The war in Ukraine was never just about the Donbass, the status of Russian speakers in Ukraine or even the expansion of NATO.
It was always about the Russian desire for Great Power status. Putin believed a successful war against Ukraine would have guaranteed Russian Great Power status, delivered a crushing blow to the West and established Russia’s right to sit at the same table as the United States and China to decide the fate of the world. It was always fanciful as Russia has neither the economic or demographic basis of a Great Power and we now know that it has no military basis for that claim.

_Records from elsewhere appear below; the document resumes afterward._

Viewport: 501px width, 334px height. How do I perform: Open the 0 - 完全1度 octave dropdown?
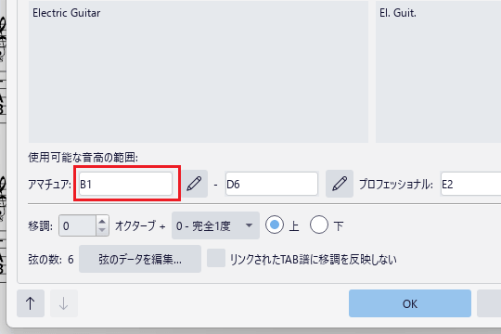point(215,225)
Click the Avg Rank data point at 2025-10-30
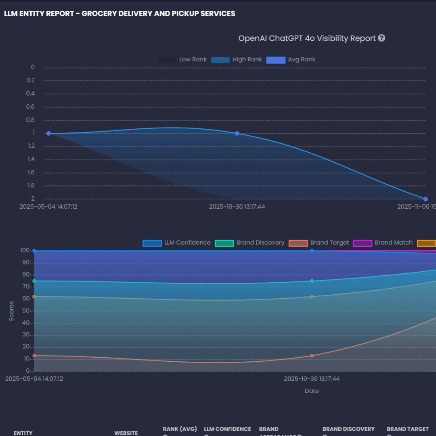 coord(237,133)
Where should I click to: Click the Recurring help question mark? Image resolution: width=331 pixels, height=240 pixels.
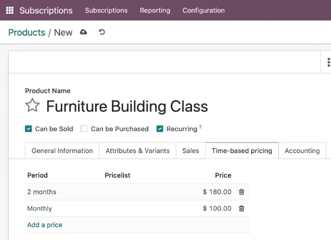click(200, 127)
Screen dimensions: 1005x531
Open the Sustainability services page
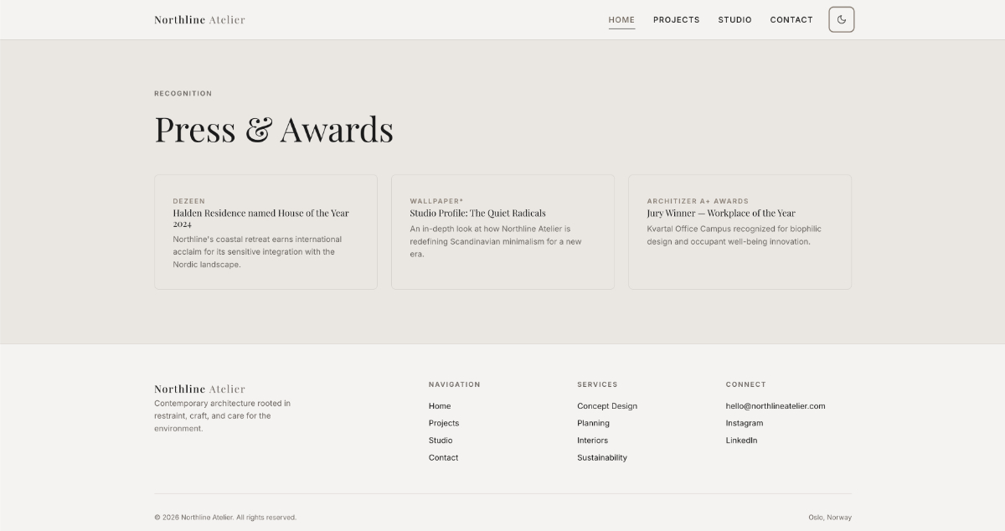(601, 457)
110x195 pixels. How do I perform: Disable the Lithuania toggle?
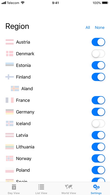98,147
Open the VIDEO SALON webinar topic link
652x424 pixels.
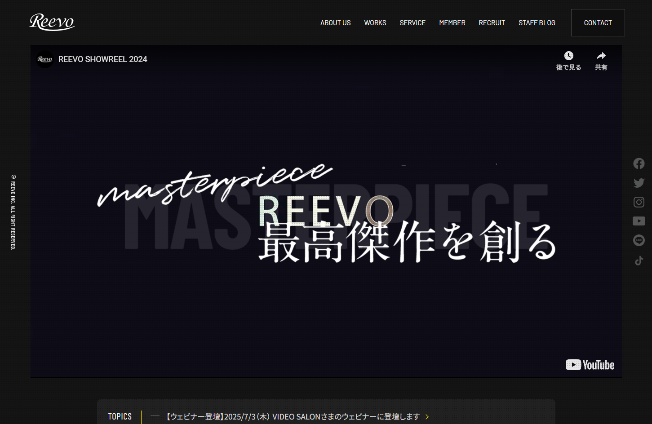click(x=292, y=417)
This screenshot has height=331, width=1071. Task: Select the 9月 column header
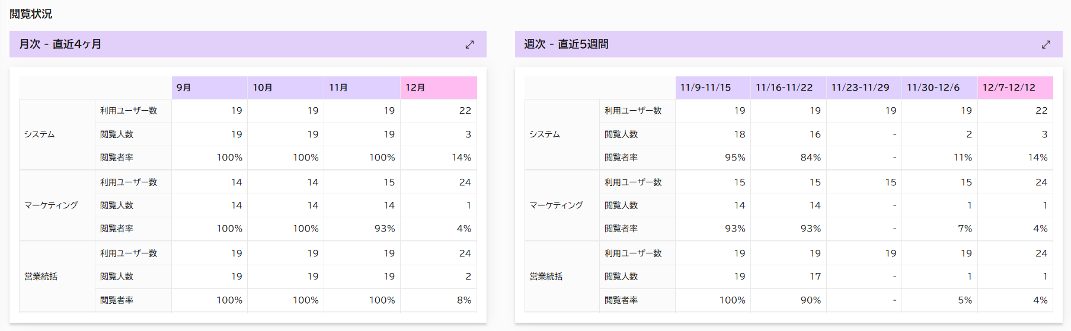coord(209,88)
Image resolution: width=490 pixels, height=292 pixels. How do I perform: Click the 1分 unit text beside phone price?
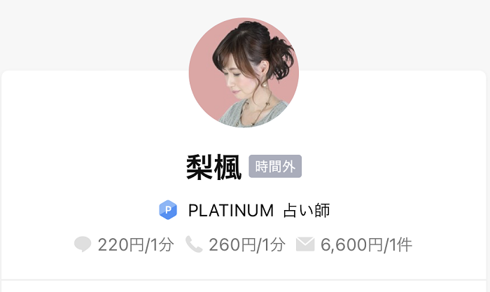(274, 244)
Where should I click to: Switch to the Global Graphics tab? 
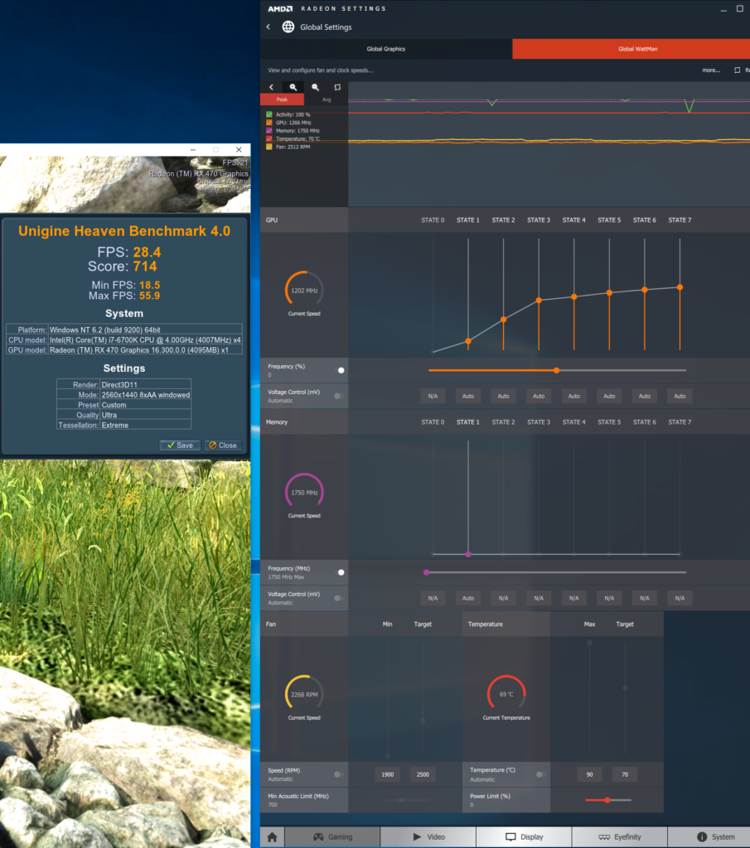pos(386,49)
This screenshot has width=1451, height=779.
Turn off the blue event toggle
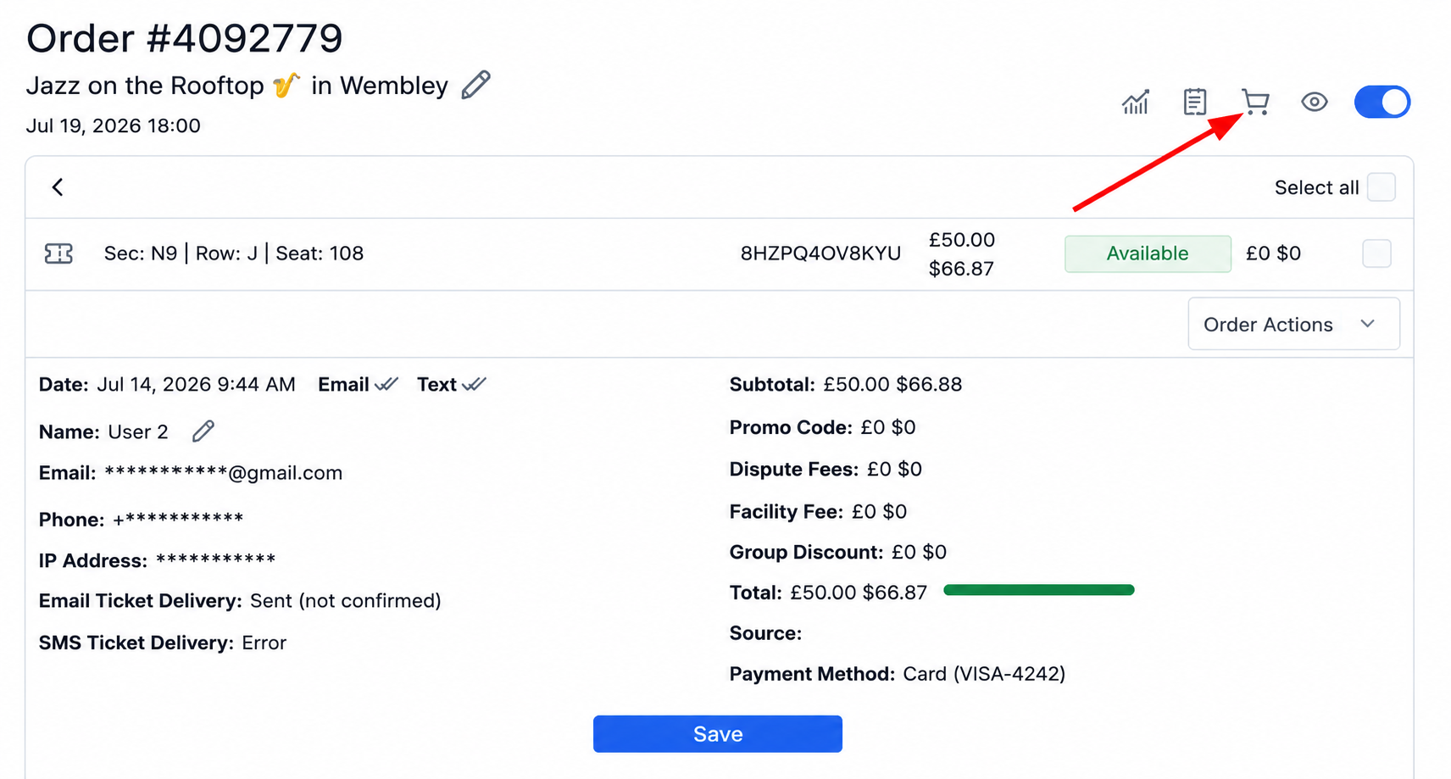1382,102
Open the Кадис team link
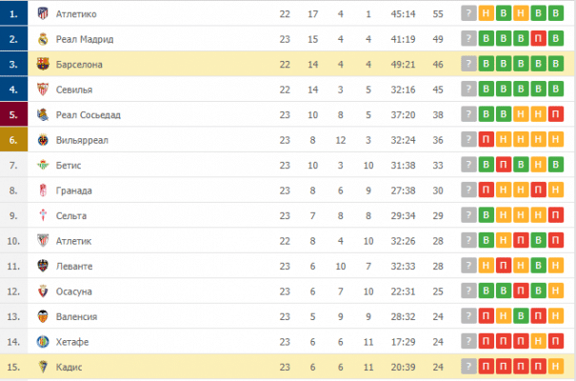This screenshot has width=576, height=381. click(69, 367)
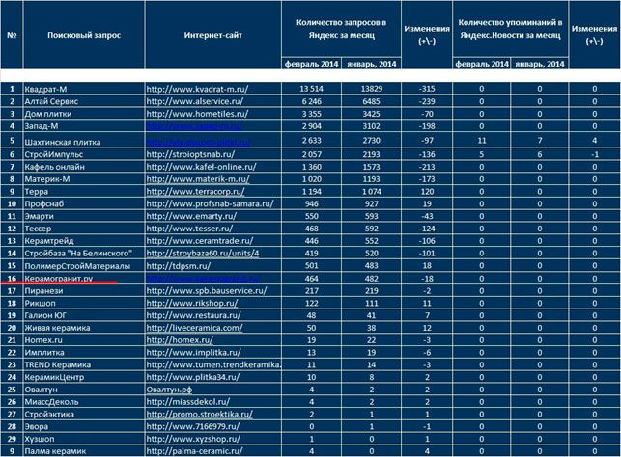Click the alservice.ru URL

coord(193,100)
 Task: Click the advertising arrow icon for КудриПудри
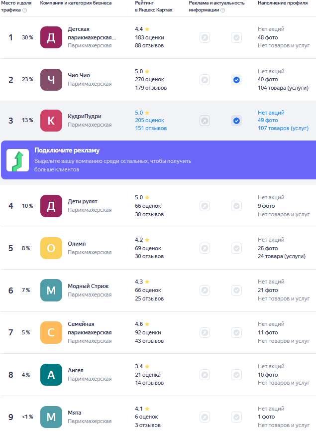tap(205, 121)
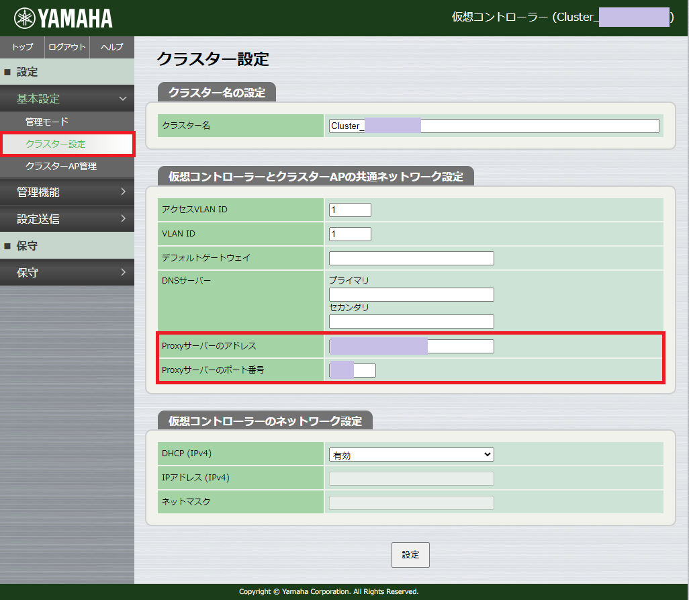Switch to the トップ tab

pos(21,47)
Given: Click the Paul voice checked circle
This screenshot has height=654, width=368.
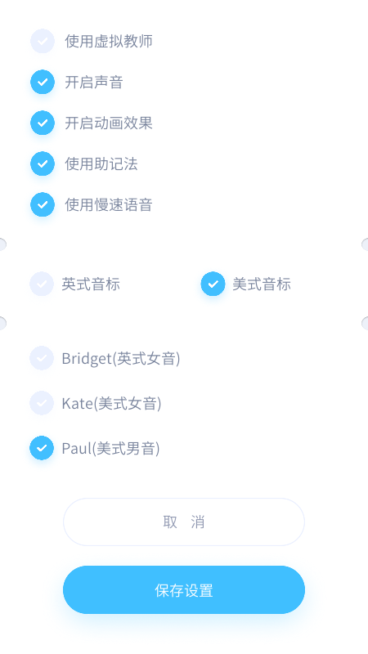Looking at the screenshot, I should tap(42, 448).
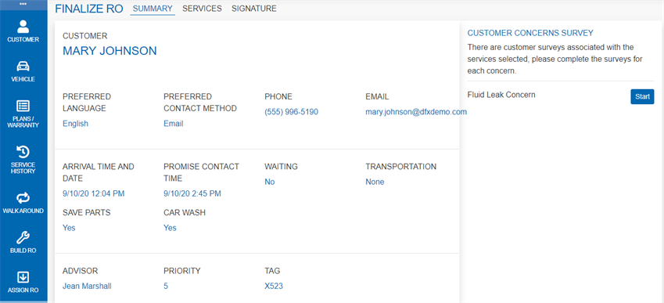Open the Customer sidebar icon
Image resolution: width=664 pixels, height=303 pixels.
(x=23, y=27)
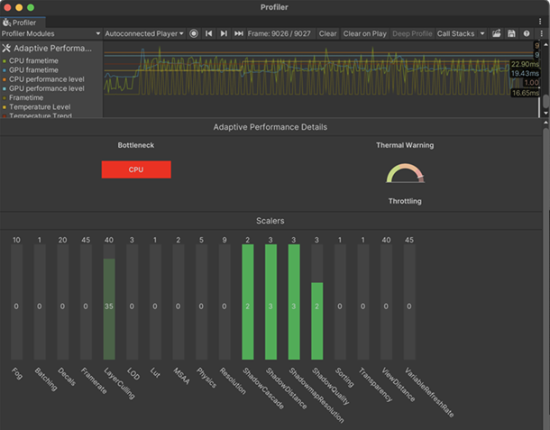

The debacle in Ukraine, however, has not only destroyed Russia’s claim to Great Power status, but it has also undermined its role as a regional hegemon. Already the Pax Russica is crumbling in the North Caucasus and Central Asia as frozen conflicts between Armenia and Azerbaijan and between Kyrgyzstan and Tajikistan turn hot.
At the September summit of the Shanghai Cooperation Organization Putin experienced a series of very public humiliations at the hands of the Chinese, Indians, Turks and Central Asian republics. All of these were a direct consequence of the military defeats in Ukraine and a recognition of Russian weakness. Putin’s bid for Great Power status has only exposed the hollowness of those pretensions.
The first harbingers of minority nationality unrest within the Russian Federation are now also appearing.
The question now is where does this decline end?